Your objective. Drop all pictures and repeat exactly the lines from the line holding "585x372 pixels." through the end of the records.

###

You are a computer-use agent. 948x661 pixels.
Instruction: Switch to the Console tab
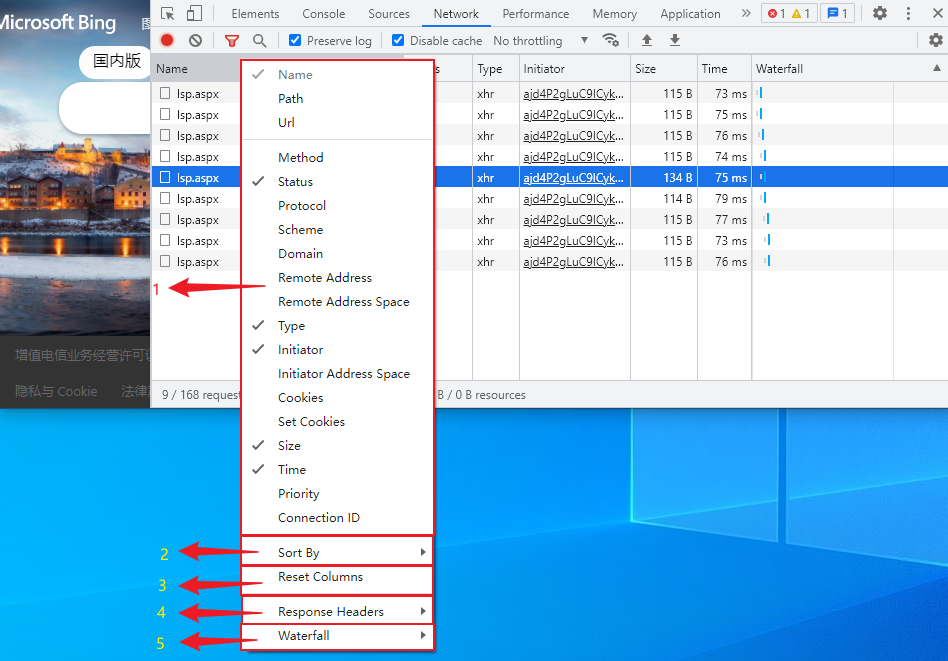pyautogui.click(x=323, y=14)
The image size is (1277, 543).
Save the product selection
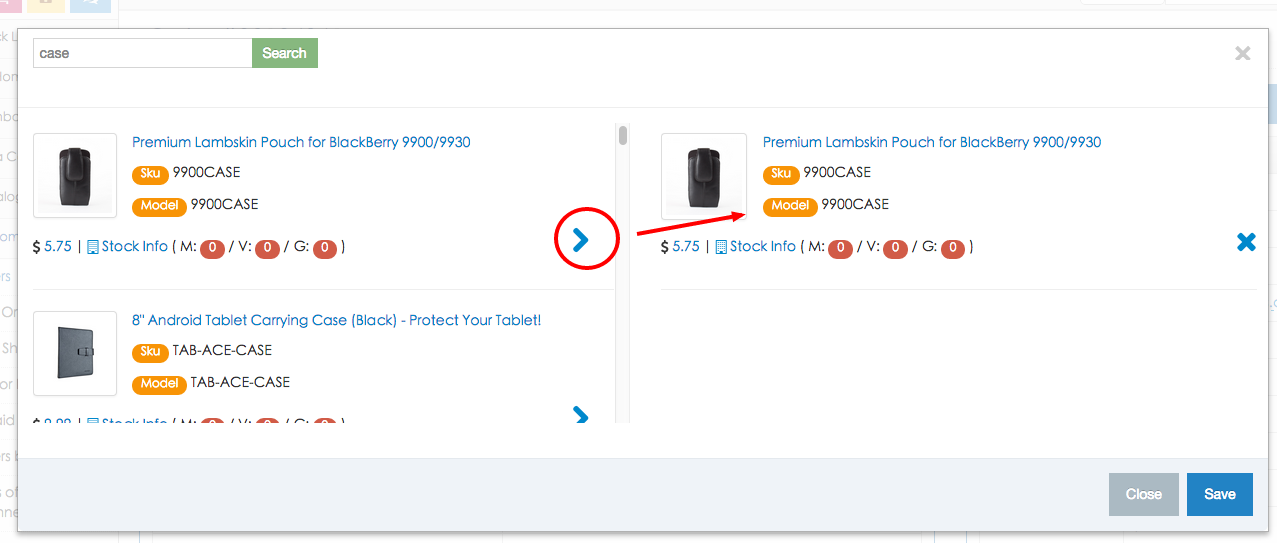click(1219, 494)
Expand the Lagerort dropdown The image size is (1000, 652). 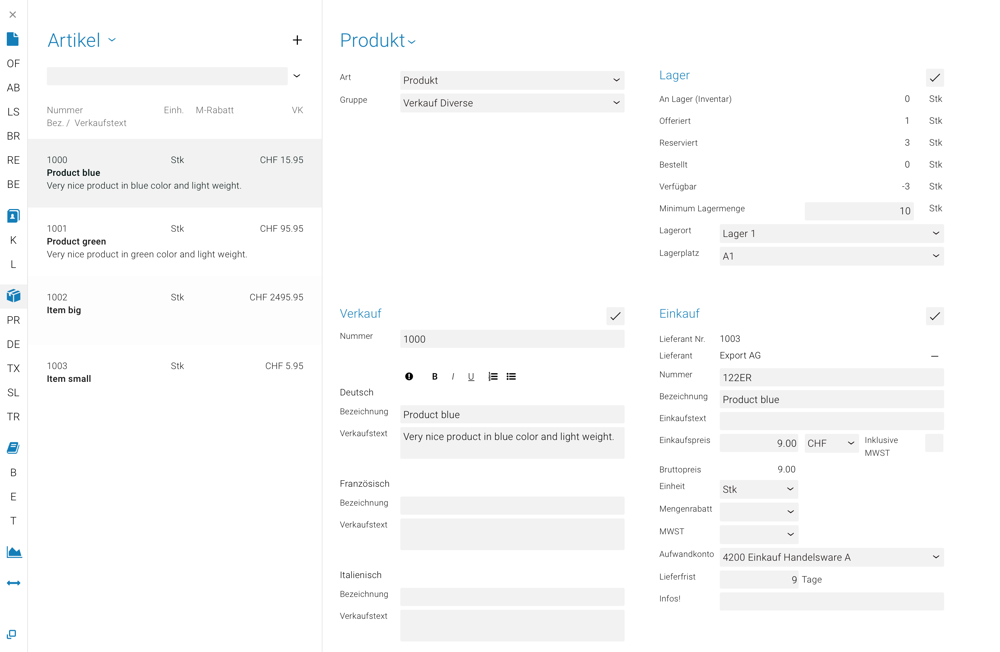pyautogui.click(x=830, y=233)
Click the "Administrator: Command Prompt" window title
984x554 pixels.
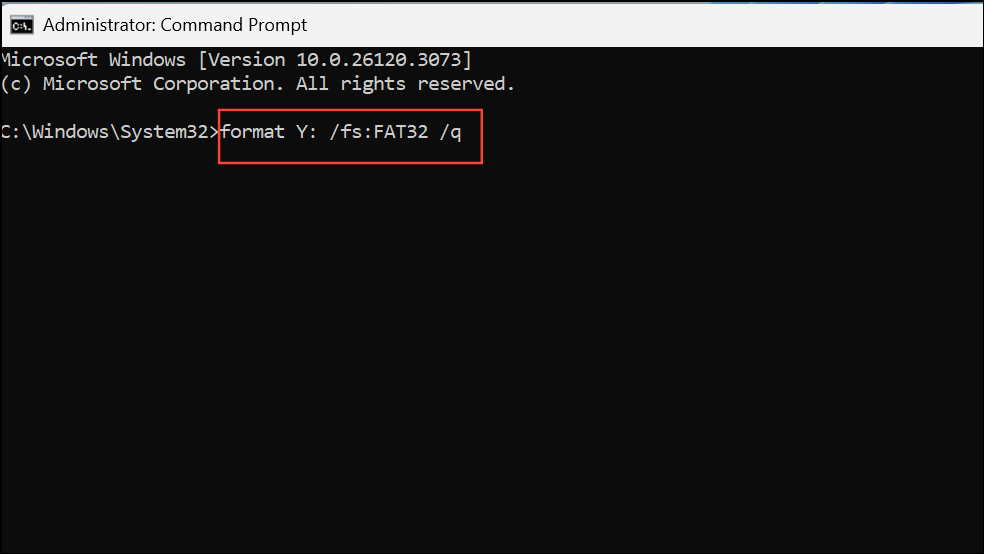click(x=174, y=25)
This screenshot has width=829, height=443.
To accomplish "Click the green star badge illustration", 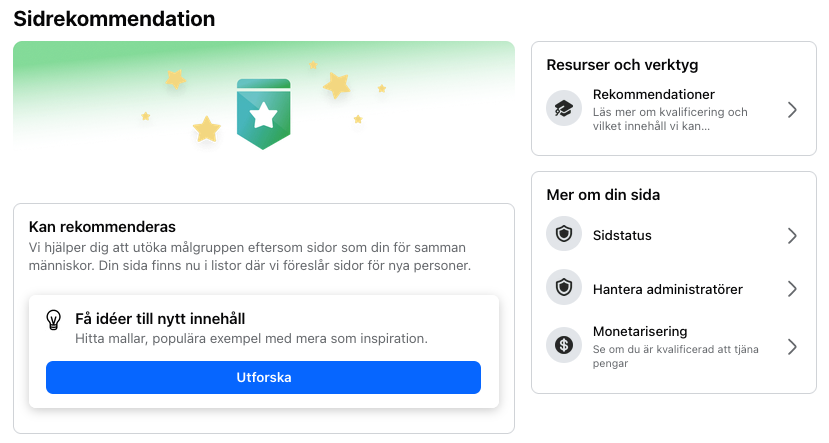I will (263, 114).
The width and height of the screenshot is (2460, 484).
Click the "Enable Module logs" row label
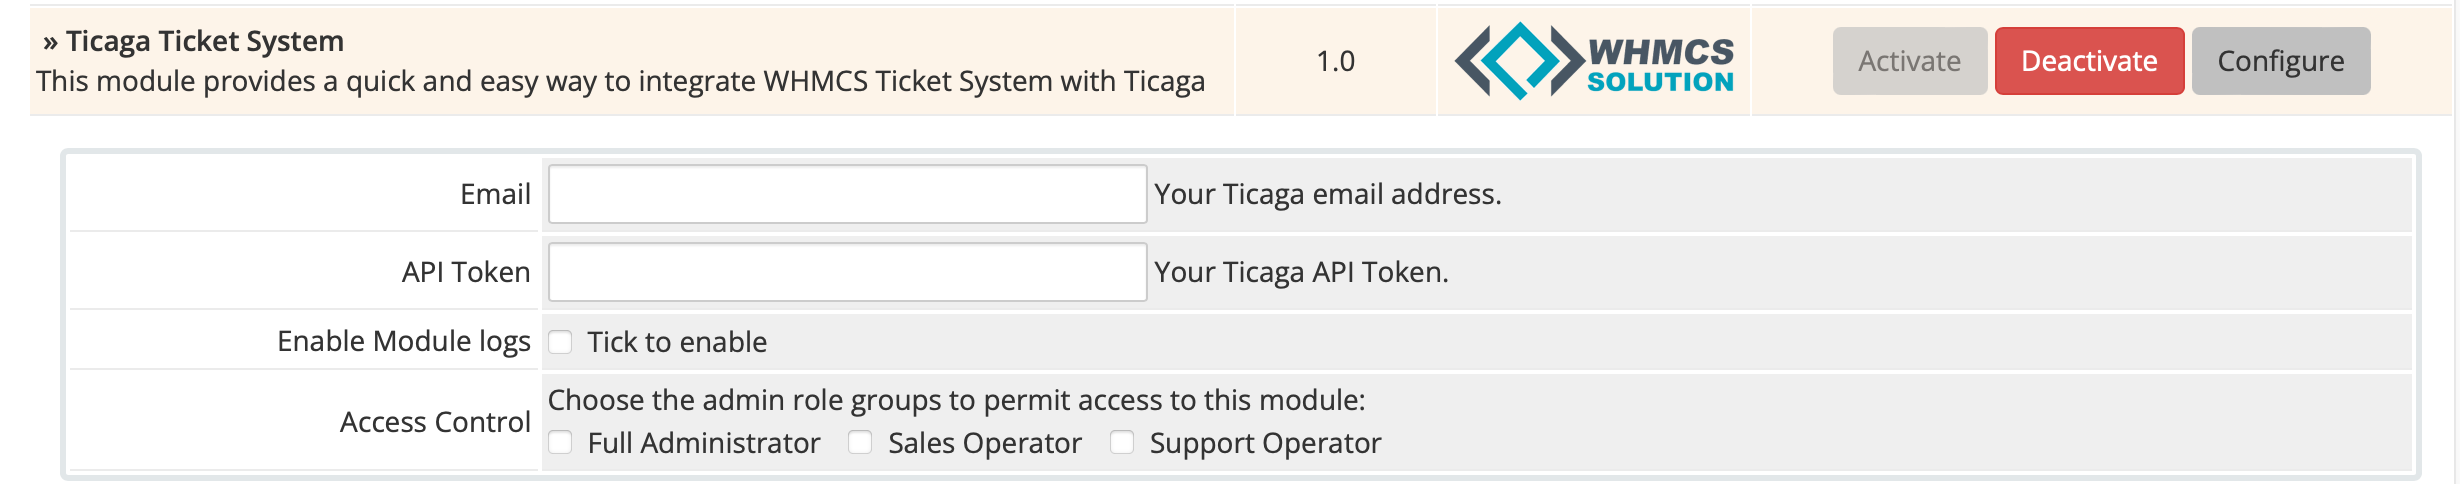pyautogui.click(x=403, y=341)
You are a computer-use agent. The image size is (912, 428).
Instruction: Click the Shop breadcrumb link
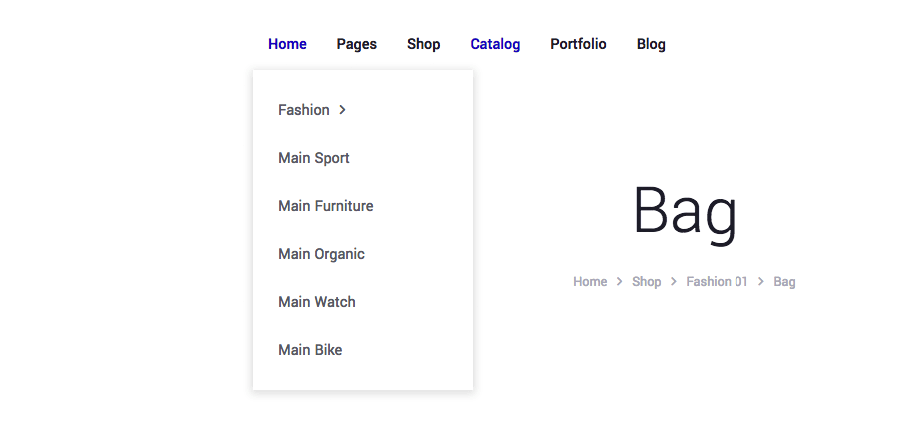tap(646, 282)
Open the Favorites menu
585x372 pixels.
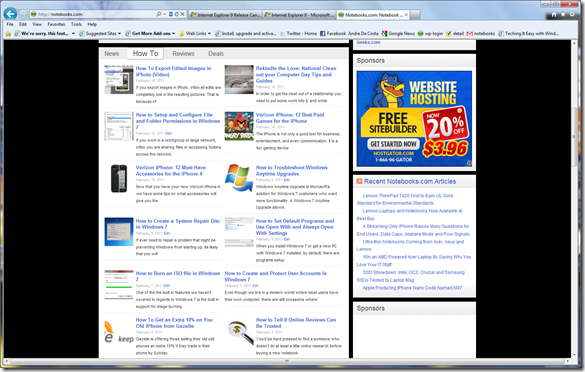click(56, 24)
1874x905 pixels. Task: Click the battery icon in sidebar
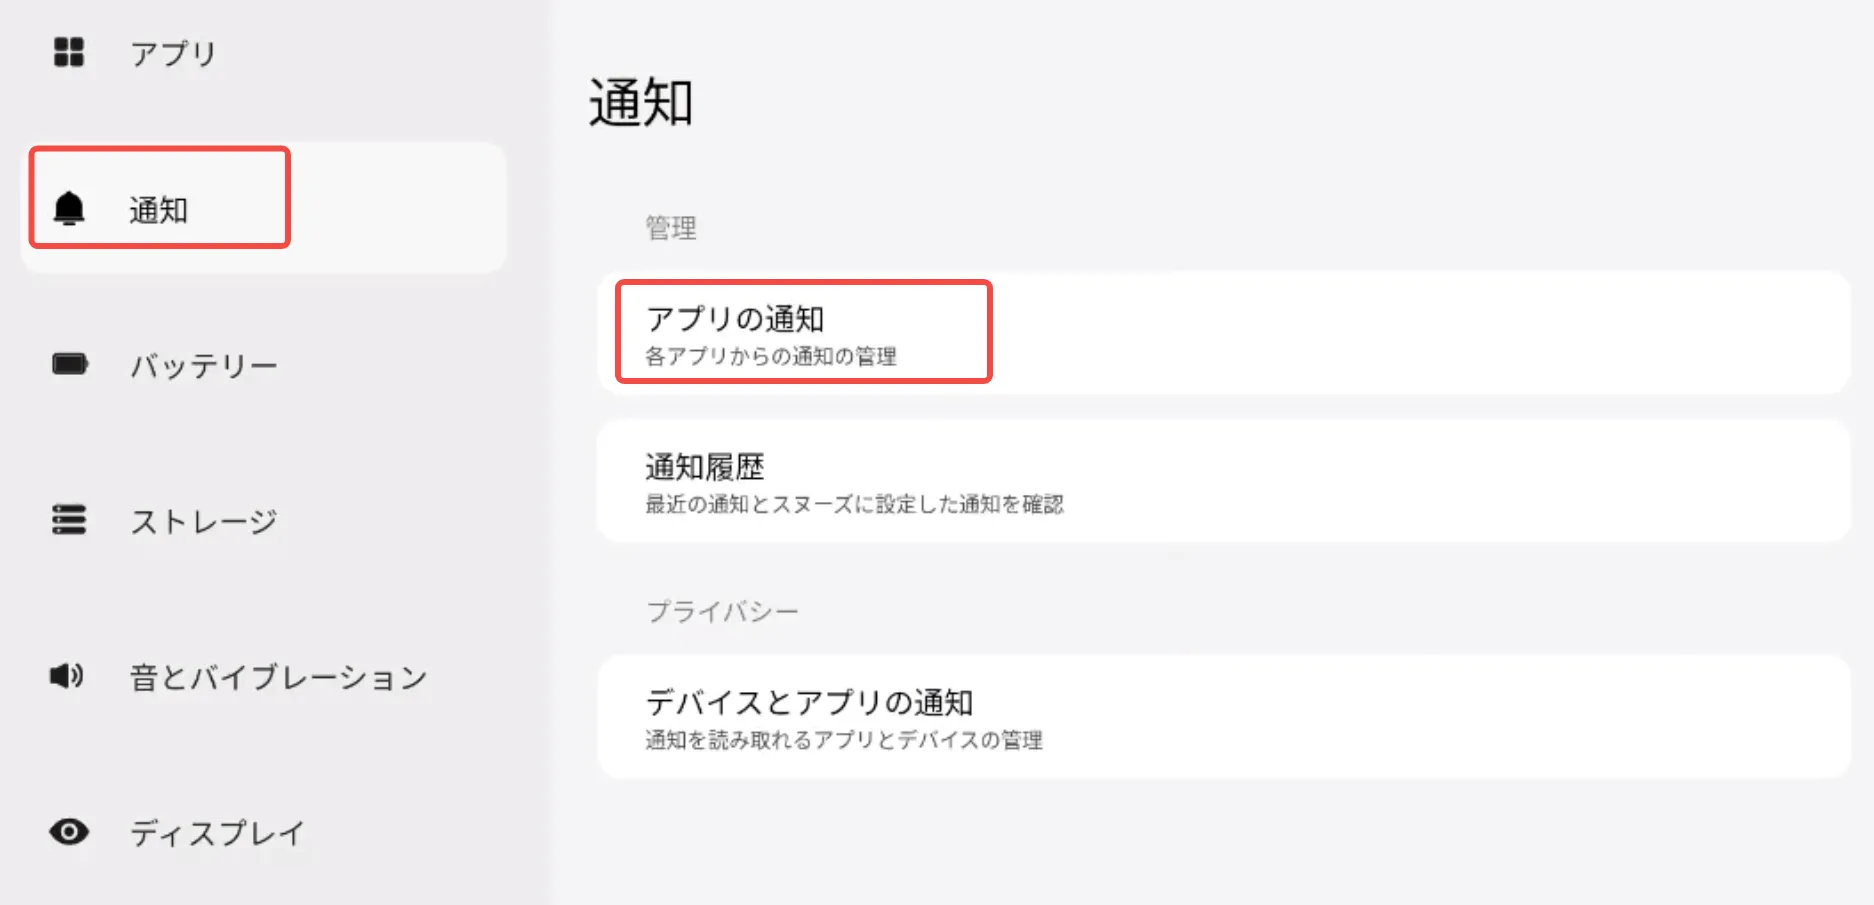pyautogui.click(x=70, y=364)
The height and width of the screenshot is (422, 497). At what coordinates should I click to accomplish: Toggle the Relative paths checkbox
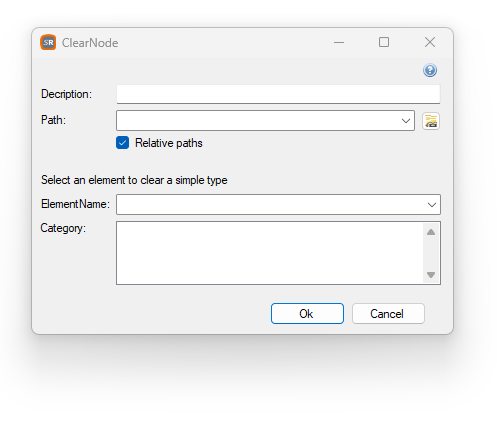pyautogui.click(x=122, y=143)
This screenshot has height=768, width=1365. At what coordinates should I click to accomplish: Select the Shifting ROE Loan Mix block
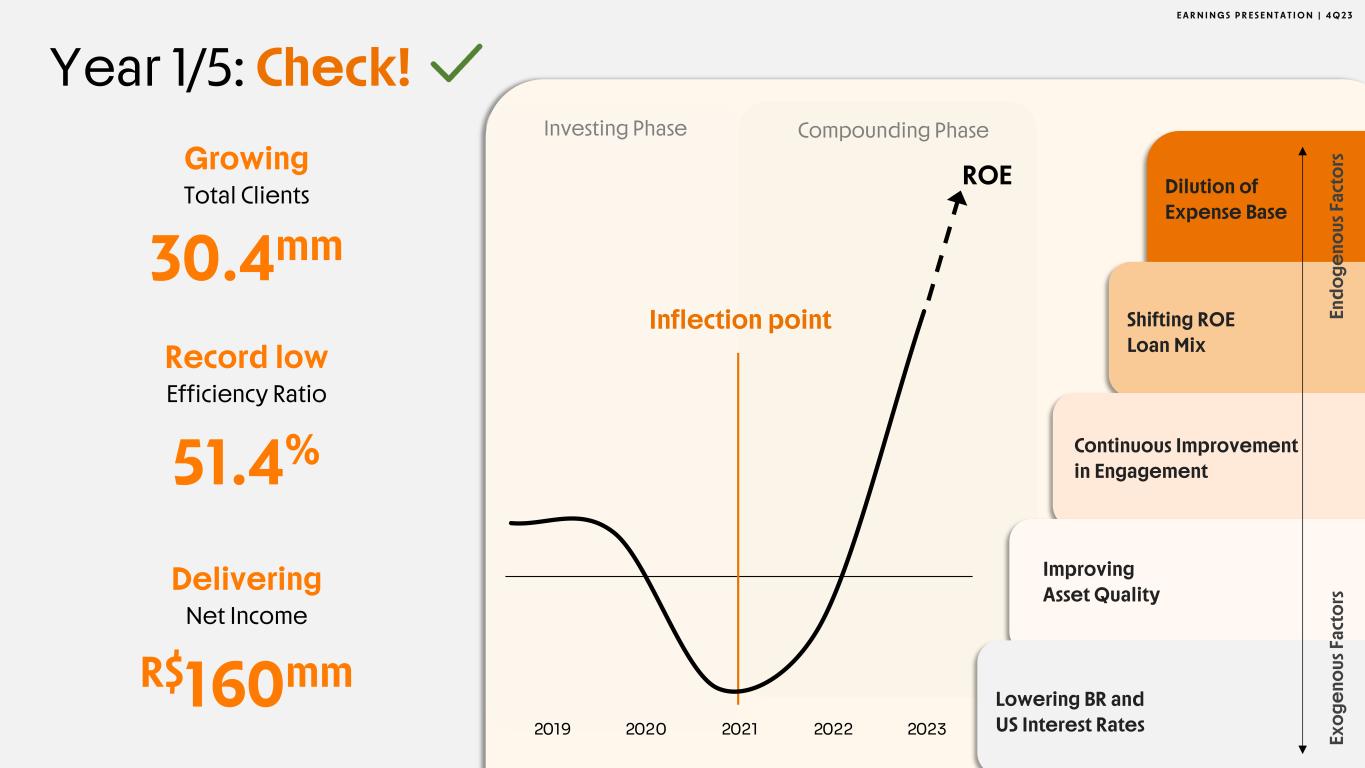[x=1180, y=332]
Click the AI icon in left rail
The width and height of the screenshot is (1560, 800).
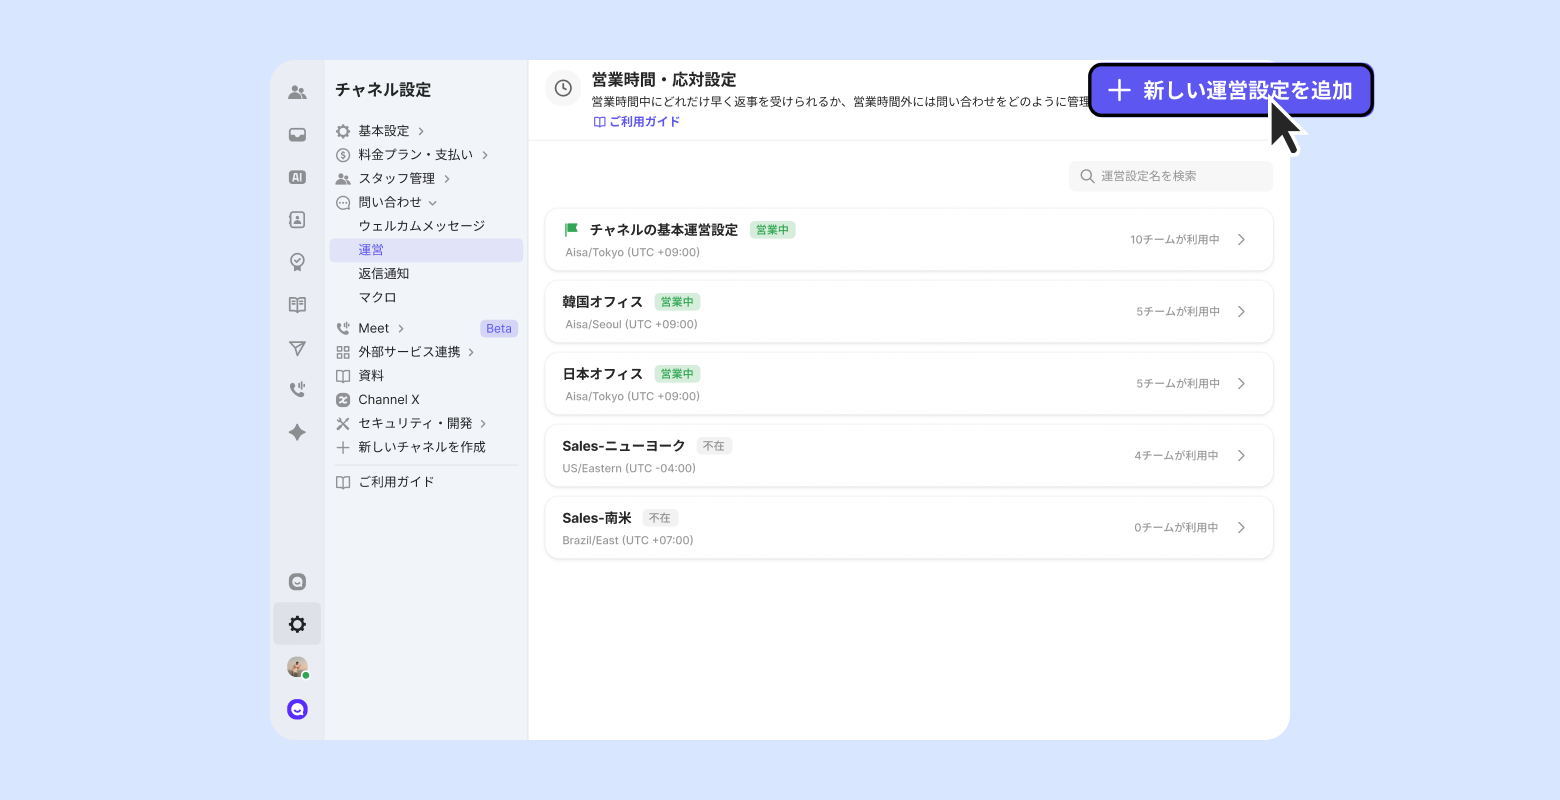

###

Task answer.
585x372 pixels.
click(56, 24)
1874x905 pixels. Task: Click the battery icon in sidebar
pyautogui.click(x=70, y=364)
The height and width of the screenshot is (422, 497). At what coordinates should I click to accomplish: Toggle the Relative paths checkbox
pyautogui.click(x=122, y=143)
This screenshot has height=768, width=1365. At what coordinates should I click to accomplish: Select the Shifting ROE Loan Mix block
[x=1180, y=332]
Click the AI icon in left rail
The width and height of the screenshot is (1560, 800).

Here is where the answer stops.